Particularly rich and surprisingly contemporary material for an investigation of projects of cultural translation can be found in late nineteenth- and early twentieth-century German-language texts by authors of Jewish descent. The early translations of the Yiddish-language works of Rabbi Nachman von Bratislav by Martin Buber are often seen as representative not only of an increasing interest in the field of translation (an interest shared by Buber’s fellow German-speaking, Jewish contemporaries Franz Rosenzweig and Walter Benjamin), but also of a nostalgia for traditional, “primitive” Jewish culture among the highly assimilated ranks of early twentieth-century German-speaking Jewry. It is through such a nostalgia-colored lens that Joseph Roth’s Juden auf Wanderschaft is often viewed. Roth’s apparent participation in a large-scale romanticization of his Eastern subject, and his critics’ continued dependence upon that romanticization, make postcolonial theory a particularly appealing avenue for a new interpretation of this complex work. However, an investigation that includes Roth’s biographical specificity and his portrayal of the role of language—taking a lesson from the multilingual investigations of Kramsch and Seyhan—reaps evidence suggesting what postcolonial translation theory seems currently unable to sustain, namely that Roth’s work actually seeks to suppress both the language of his eastern European subject, the Yiddish language, as well as his own intimate connection with eastern European culture. A critique of Juden auf Wanderschaft which brings Roth’s theoretically challenging situation to bear reveals the text as resonant with early twentieth-century Jewish questions of cultural translation, leading scholarship toward a more critical stance concerning existing theories of cultural translation while, at the same time necessitating a reconsideration of Roth’s problematic stance toward Yiddish, the mother tongue of his magical interpreters.
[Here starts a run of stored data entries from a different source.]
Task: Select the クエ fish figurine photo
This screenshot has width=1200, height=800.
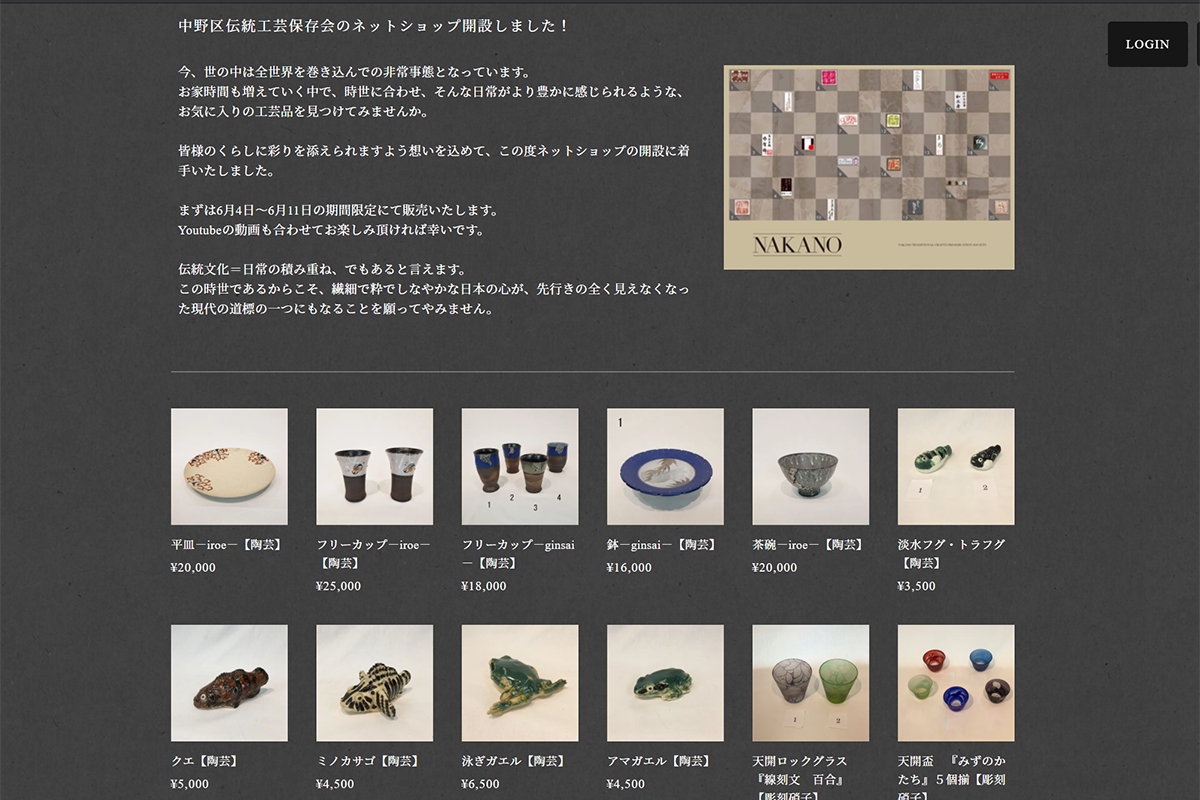Action: [x=229, y=683]
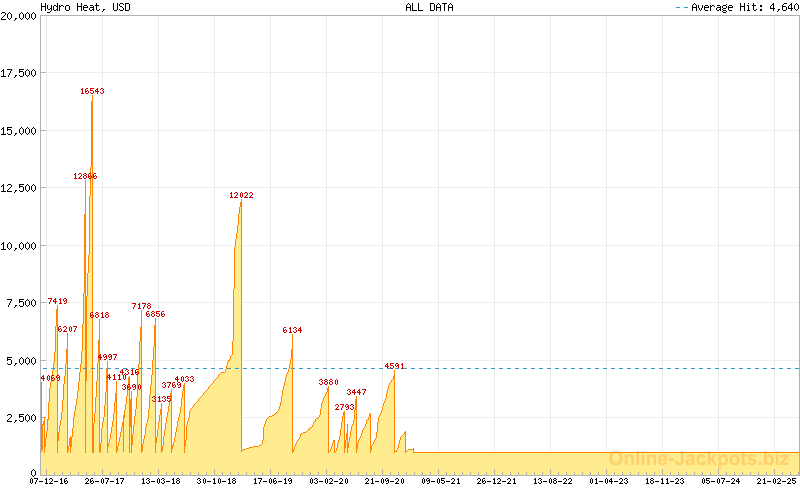This screenshot has height=490, width=800.
Task: Select the 2793 data label
Action: pos(345,407)

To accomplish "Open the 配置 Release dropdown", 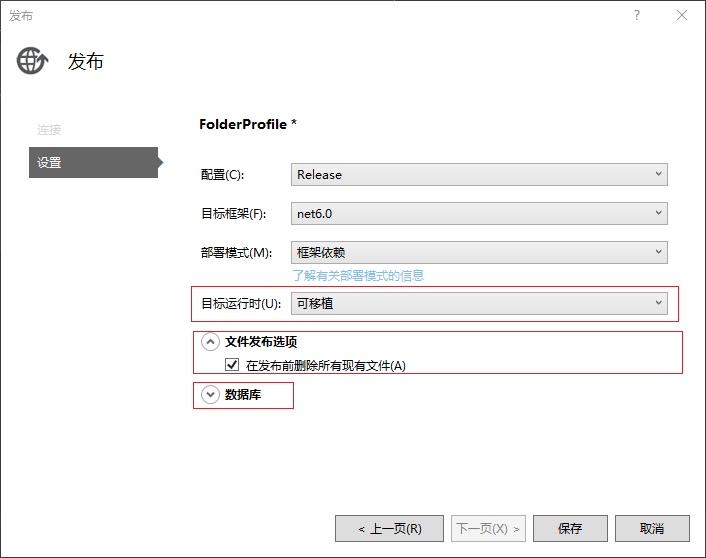I will pos(479,175).
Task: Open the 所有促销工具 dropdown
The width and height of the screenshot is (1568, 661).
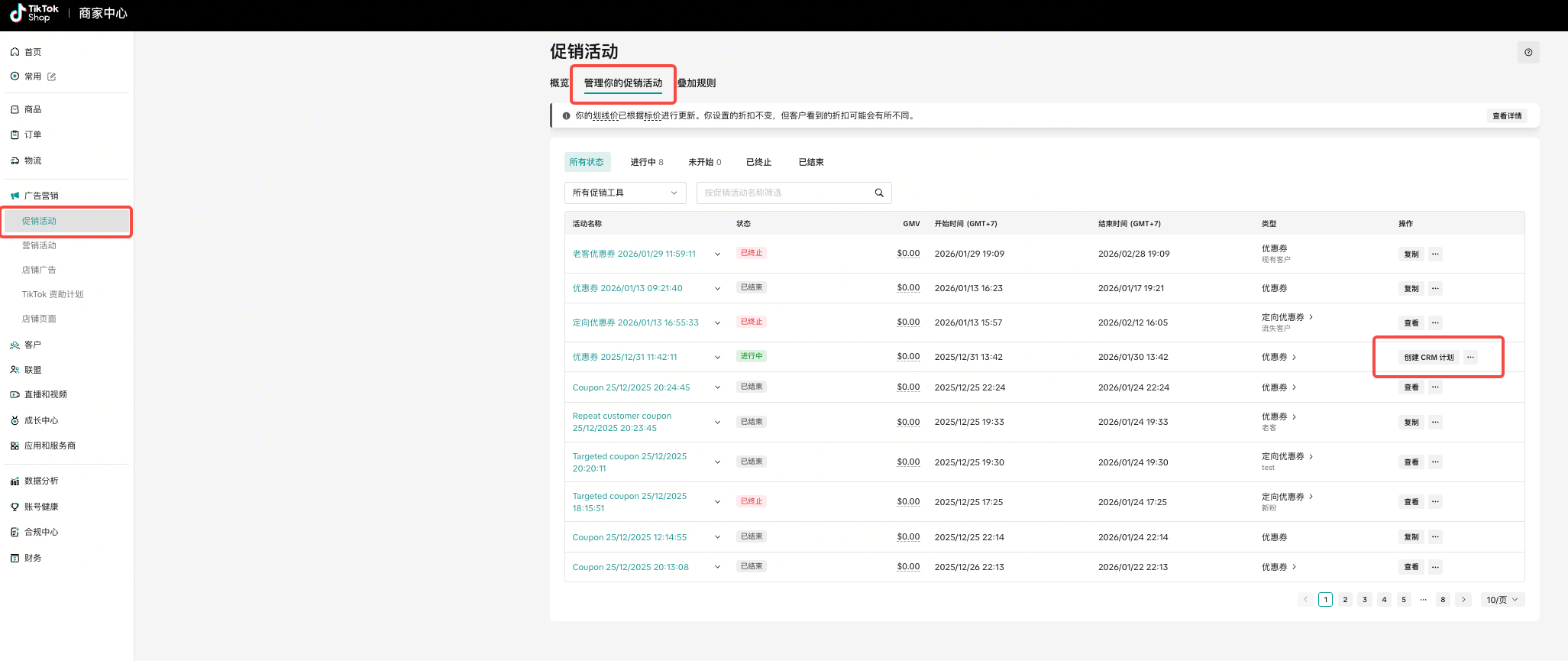Action: click(x=625, y=193)
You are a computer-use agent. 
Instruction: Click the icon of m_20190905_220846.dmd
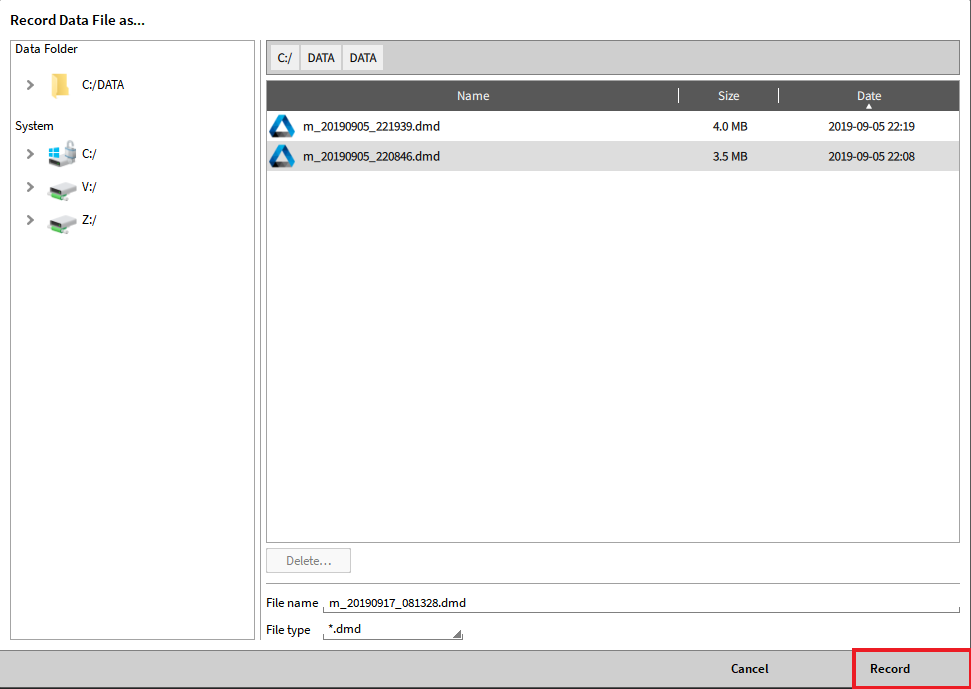282,156
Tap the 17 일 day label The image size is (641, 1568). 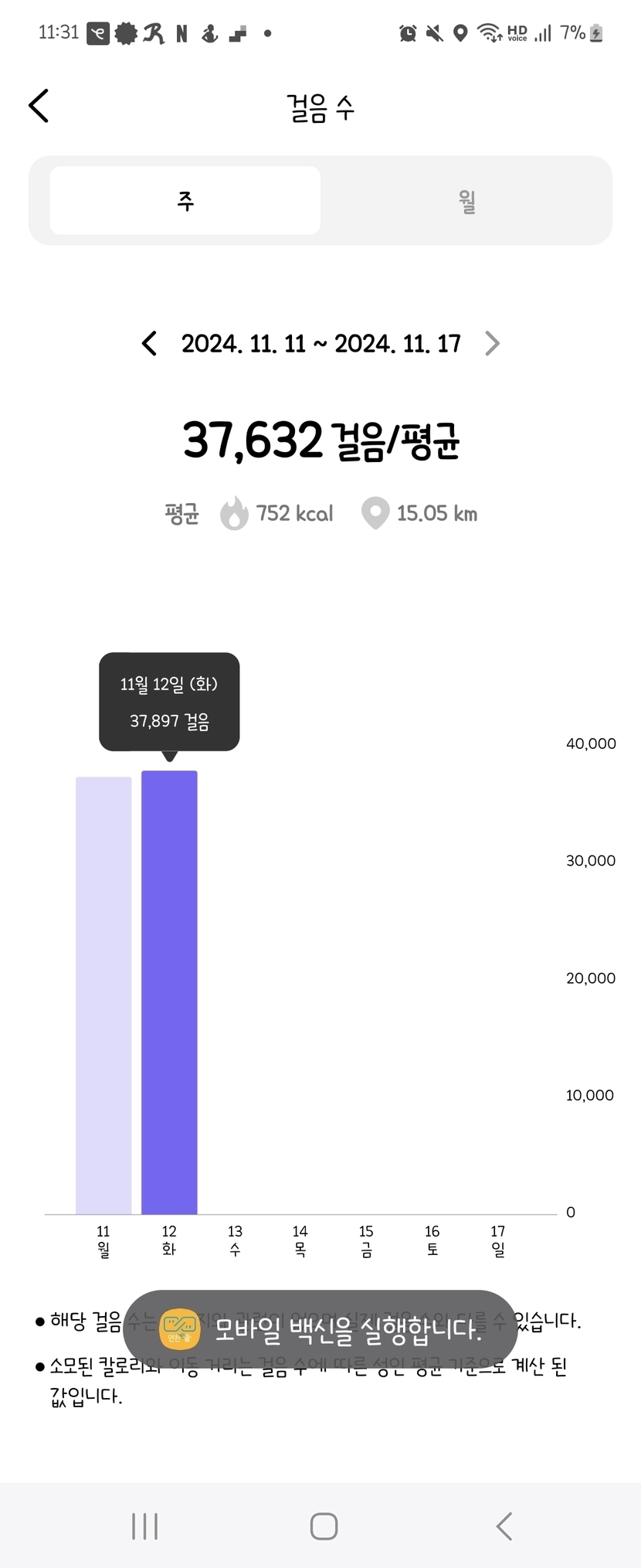pos(498,1240)
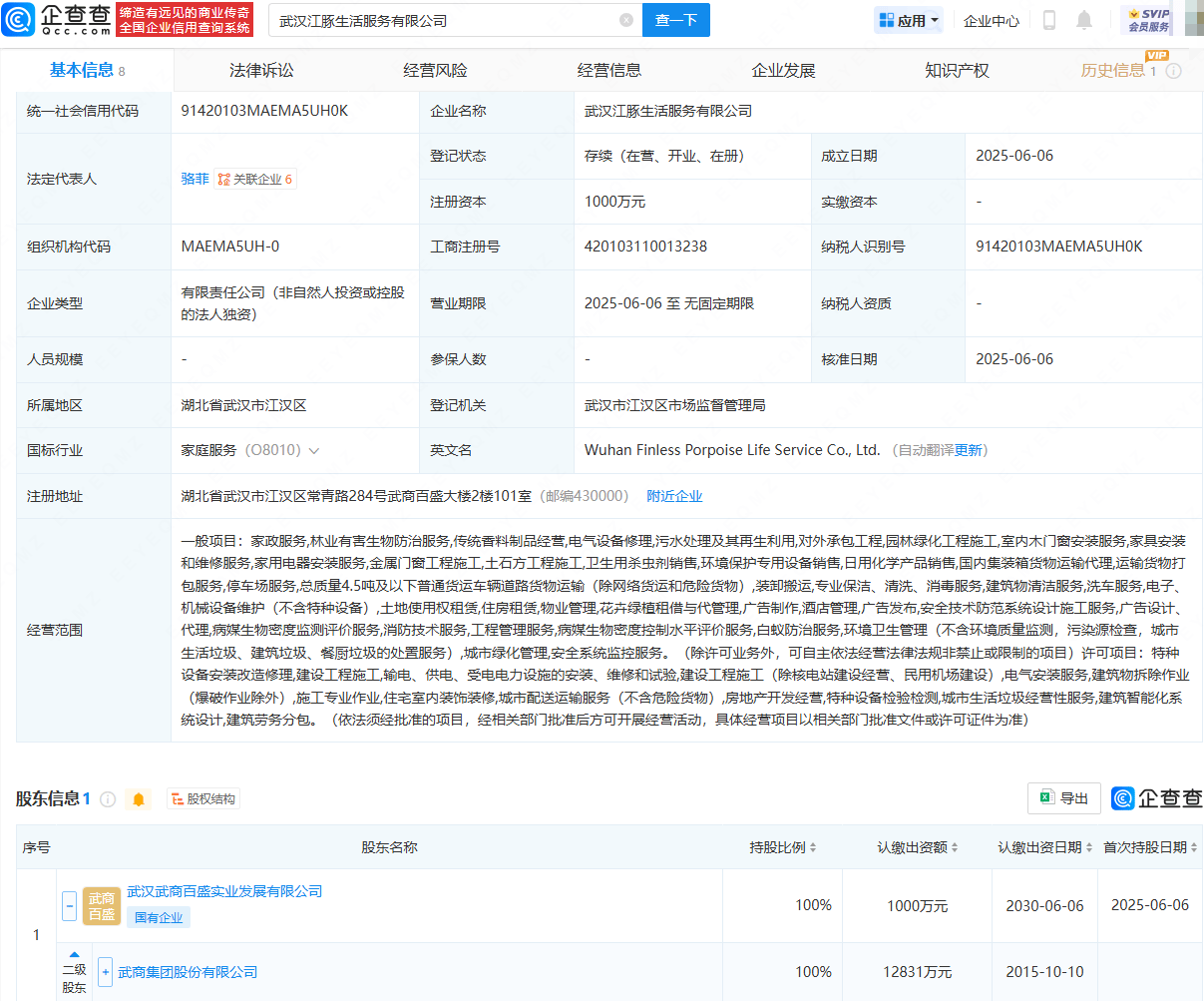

Joseph Roth’s work seems to invite critics to take up an investigation of the basis of translation; the concept of cultural translation comes into play almost immediately in Roth’s narrative. In an early essay in the collection, Roth contends that many exiled or homeless migrating Jews become “interpreters”:
Interpreter is a Jewish career. It has nothing to do with translating into French from English, into French from Russian, or into German from French. It has to do with translating the foreigner—even when he has not spoken. He does not even need to open his mouth. Christian interpreters translate, perhaps. Jewish ones can just guess.
Roth first rejects translation as a singularly linguistic practice—it is not simply the language, but rather the “foreigner” as a whole that is to be interpreted. Next, he obviates language’s role in the act of such cultural translation; the foreigner, after all, need not even speak in order to be translated.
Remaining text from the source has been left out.